A: To me, strengthening faith is like building a house. To begin with, the house is only as strong as its foundation. A person has to start with sincerity and good deeds. First, you make space for the foundation by turning to Allah and making sincere tawbah (repentance) for previous sins. Next, you lay the foundation by declaring your intention to be a better Muslim. Following this, you build the house that is going to become your religion first by performing the requirements  of the religion, and then by strengthening it with supplementary good deeds. If you start out by looking at the size of the task ahead of you, you may feel it is hopeless and give up before you even start. However, like building a house, you simply have to take it one step at a time. With the help of Allah, true sincerity in your heart, and dedication to the religion, brick by brick and good deed by good deed you will strengthen your faith. 

Q: Many Muslims in the West dream of moving to a Muslim land and imagine an Islamic utopia after their emigration. What was most influential in your decision to reside in Saudi Arabia, and overall how do you find life in a “foreign land” after spending most of your life in America?  Also, though no place on earth is without struggle, do you feel that there is an element of utopia present in your experience here?  Please explain.

A: The fact of the matter is that there is no paradise on planet Earth, or anywhere in this worldly existence. As a Muslim, I have lived in America, England, Jordan, and Saudi Arabia. For me, I am happiest here in the holy city of Medina, despite the trials of living in a foreign country. I cannot really describe exactly why I feel so committed to Medina, except to say that I feel a bond both with the people of Medina and with the city itself. Before coming to Saudi Arabia, I had a dream in which I saw the prophet Mohammed, peace be upon him, directing me to come to this place. I have been here now for 12 years, and I hope Allah will keep me here for the rest of my life. 

Q: Do you find that the genre of Islamic fiction is a relatively “untapped resource” for da’wah?  Why or why not? 
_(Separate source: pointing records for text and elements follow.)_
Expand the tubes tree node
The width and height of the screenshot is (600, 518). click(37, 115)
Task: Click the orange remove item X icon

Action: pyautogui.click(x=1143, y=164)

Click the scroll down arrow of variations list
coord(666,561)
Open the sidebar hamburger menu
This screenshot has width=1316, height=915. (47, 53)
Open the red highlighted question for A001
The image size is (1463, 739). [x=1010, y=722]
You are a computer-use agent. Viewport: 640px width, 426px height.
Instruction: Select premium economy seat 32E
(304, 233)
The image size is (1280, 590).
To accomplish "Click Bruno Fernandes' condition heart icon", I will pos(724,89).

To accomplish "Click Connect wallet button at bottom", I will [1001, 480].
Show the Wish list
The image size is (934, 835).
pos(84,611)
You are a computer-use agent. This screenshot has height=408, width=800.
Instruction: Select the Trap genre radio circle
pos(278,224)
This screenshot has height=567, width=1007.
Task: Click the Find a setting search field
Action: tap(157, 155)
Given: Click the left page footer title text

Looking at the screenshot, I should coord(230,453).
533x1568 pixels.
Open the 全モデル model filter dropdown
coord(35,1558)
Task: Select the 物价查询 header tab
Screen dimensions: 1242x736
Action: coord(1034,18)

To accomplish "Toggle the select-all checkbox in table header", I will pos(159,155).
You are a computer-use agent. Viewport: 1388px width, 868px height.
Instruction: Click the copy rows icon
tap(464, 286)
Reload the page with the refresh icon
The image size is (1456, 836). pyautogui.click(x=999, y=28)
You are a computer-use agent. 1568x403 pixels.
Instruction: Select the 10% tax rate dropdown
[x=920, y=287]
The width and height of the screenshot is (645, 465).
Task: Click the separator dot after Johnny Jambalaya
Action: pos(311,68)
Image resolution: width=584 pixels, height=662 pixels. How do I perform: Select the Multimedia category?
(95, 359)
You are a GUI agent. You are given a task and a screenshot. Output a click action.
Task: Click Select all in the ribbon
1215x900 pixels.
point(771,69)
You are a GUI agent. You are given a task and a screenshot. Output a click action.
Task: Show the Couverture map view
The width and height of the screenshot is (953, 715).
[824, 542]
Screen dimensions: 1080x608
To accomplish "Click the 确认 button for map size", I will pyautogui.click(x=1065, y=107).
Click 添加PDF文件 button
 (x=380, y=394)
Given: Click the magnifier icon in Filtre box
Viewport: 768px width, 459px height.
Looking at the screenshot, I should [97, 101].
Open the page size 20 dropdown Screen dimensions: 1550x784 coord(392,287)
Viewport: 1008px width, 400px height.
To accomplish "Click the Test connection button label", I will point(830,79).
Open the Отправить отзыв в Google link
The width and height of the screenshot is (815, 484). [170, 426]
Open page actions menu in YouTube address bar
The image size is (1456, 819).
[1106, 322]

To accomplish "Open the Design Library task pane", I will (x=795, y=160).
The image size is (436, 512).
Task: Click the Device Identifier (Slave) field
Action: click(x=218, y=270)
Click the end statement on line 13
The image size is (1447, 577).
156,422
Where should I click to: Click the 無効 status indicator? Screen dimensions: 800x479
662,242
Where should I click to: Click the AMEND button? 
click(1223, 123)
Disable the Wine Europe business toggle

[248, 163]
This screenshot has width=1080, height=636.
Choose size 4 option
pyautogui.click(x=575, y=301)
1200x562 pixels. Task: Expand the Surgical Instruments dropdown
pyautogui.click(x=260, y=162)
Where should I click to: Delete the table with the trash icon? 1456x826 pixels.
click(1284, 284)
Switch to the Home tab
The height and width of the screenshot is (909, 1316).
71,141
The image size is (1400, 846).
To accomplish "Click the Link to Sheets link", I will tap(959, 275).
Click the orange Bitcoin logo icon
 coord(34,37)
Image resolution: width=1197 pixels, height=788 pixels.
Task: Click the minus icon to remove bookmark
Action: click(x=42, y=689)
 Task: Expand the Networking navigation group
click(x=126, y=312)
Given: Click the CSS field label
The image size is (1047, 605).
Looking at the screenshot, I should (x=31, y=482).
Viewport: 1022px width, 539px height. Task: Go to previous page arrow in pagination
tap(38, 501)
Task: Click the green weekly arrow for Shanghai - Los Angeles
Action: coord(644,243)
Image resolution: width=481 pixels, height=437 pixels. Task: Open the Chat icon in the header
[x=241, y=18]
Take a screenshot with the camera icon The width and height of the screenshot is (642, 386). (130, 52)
A: Certainly. Most of the West is entertainment oriented. If we are to try to appeal to the Western mind, we must not only approach the audience with evidence and intelligent discourse, but we have to reach the masses on their level. Most people would rather read an exciting action-adventure novel than read a dry book of scholarly analysis. Action-packed adventures like The Da Vinci Code reach millions, and deliver the subject in a form that people enjoy reading. The problem for us as Muslims is to write fiction in a way that does not work against our religion. Writing an action adventure novel without transgressing into adult language or situations, and without developing inappropriate subplots is a trick. Having said that, it can be done, and I look forward to seeing more efforts in this genre in the future.